Die „one-size-fits-all“-Geldpolitik funktioniert im Euro-Raum offensichtlich nicht.
Das Dilemma ist, an wessen Volkswirtschaft sich die EZB orientieren soll, wenn
es um die Gestaltung der Geldpolitik geht: Deutschland oder Irland?
Man denke an den Euro-Raum als
ganzes: einzelne Schocks oder fiskalpolitische Massnahmen wirken sich sowohl
auf Deutschland als auch auf den Rest des Euro-Raums, einschliesslich
Peripherie aus.
Ein Beispiel: Angenommen es kommt
zu einer scharfen fiskalischen Kontraktion in Südeuropa. Welche makroökonomische
Implikationen würden daraus hervorgehen? Die Geldpolitik müsste gelockert
werden, um via Zinssenkung kontraktiven Effekten der Austerität entgegenzuwirken.
Paul Krugman zeigt den Verlauf des Ganzen anhand eines einfachen IS-LM-Modells.
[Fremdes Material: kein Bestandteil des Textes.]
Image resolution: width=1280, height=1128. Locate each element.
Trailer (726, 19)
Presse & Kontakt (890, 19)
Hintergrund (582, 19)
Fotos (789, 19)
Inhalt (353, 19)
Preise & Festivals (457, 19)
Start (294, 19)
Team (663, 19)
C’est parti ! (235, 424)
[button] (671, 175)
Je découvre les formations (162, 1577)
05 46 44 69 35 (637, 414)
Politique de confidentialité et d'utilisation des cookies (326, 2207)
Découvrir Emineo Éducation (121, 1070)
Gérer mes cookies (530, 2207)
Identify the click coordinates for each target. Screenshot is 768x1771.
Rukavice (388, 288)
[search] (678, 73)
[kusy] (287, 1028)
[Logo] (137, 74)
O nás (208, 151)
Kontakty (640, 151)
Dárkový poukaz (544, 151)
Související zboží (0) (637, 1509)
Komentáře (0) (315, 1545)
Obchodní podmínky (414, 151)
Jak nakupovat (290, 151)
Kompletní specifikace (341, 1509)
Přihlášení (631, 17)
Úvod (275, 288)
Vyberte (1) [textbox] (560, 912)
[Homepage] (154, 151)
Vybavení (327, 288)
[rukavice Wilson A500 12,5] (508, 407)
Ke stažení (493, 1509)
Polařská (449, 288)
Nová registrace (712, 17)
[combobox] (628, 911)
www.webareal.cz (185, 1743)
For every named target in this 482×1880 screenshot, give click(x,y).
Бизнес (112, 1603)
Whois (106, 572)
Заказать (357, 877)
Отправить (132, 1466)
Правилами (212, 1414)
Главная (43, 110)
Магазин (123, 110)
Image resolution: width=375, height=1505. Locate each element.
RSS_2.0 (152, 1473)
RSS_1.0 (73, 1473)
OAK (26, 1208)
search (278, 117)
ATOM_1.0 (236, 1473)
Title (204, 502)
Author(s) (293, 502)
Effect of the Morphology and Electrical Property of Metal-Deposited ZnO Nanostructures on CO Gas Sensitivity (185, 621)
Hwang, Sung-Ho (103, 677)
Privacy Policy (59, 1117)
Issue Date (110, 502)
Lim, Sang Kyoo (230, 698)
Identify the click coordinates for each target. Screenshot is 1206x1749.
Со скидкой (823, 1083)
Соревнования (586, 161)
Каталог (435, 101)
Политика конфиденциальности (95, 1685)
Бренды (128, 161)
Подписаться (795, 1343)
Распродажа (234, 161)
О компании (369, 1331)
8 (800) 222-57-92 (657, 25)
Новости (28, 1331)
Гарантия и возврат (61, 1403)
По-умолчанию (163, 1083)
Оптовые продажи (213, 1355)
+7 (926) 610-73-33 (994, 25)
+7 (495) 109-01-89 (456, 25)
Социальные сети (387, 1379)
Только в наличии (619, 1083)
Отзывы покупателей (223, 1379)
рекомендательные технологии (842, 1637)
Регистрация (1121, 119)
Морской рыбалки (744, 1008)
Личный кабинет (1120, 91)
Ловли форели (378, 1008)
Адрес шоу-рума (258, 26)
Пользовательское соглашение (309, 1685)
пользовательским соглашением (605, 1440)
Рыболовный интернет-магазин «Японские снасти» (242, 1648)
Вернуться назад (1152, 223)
Die EZB müsste also auf den
Fiskal-Schock mit Zinssenkung reagieren. Da Deutschland aber nicht so harsche
Sparmassnahmen getroffen hat wie Südeuropa, würde die Zinssenkung in
Deutschland eine Wirtschaftsleistung über dem Potenzialwachstum auslösen und zu
einem Anstieg der Inflation führen, wodurch die deutsche Wettbewerbsfähigkeit negativ
tangiert würde.
Das ist, wie das Ganze sich nach
dem Lehrbuch abspielen würde. Es ist aber in der Praxis nicht der Fall. Warum
nicht? Weil die EZB sich zurückhält, eine expansive Geldpolitik zu betreiben,
trotz der restriktiven Fiskalpolitik an der EU-Peripherie, wie Simon Wren-Lewis erklärt. Die EZB hat in der
Tat zu lange gewartet und erst vergangene Woche die Zinsen gesenkt. Daher
findet sie sich jetzt plötzlich nahe Nullgrenze (zero lower bound).
Primary Financial Balance: Deutschland versus
Euro-Raum, Graph: Prof. Simon Wren-Lewis
Finanzierungssaldo ohne Zinszahlungen
auf den Schuldenstand
Fiskalpolitische Kontraktion wird
also durch monetäre Expansion nicht ausgeglichen. Das heisst, dass der
kontraktive Kurs im Süden nicht durch eine expansive Fiskalpolitik im Norden nicht kompensiert.
Und daraus ergeben sich einige schwere Verwicklungen:
(1)
Der Abschwung im Süden wird tiefer als sonst.
(2) Die ganze Last der Anpassung
wird auf der Schulter der Peripherie getragen, und
(3) Es entsteht kein
Preisdruck in Deutschland, weil es inzwischen keine expansive Effekte gibt. Folglich kommt
es zu deflationären Tendenzen im Süden, und zwar mit hohen Kosten, was die
Schuldenproblematik zusätzlich verstärkt, weil die reale Last steigt.
Wie reagiert die aggregierte Geldpolitik im Euro-Raum auf
die kontraktive Auswirkung der Austerität – Erklärung anhand eines IS-LM Modells,
Graph: Prof. Paul Krugman
Deutschland ist zwar stolz auf
seine wirtschaftliche Leistung zwischen den späten 1990er Jahren und 2007. Was
aber nicht vergessen werden darf, ist, dass die deutsche Wirtschaft damals von
einem höchst lockeren Kurs der Geldpolitik profitiert hat, was heute der Peripherie
versagt bleibt.
Wren-Lewis bringt es högflich zum
Ausdruck, dass Deutschland die EZB entweder unter Druck setzt, die Geldpolitik im
Interesse der deutschen Wirtschaft zu gestalten, oder es nutzt die Unfähigkeit
der EZB, Inflationsziel in einer Liquiditätsfalle zu erfüllen, aus, indem es durch
eine restriktive Fiskalpolitik die Inflation unter die Zielmarke druckt. Was
aber noch schlimmer ist, dass die EU-Kommission dabei stumm bleibt und weiter
zuschaut, wie die Menschen im Süden leiden.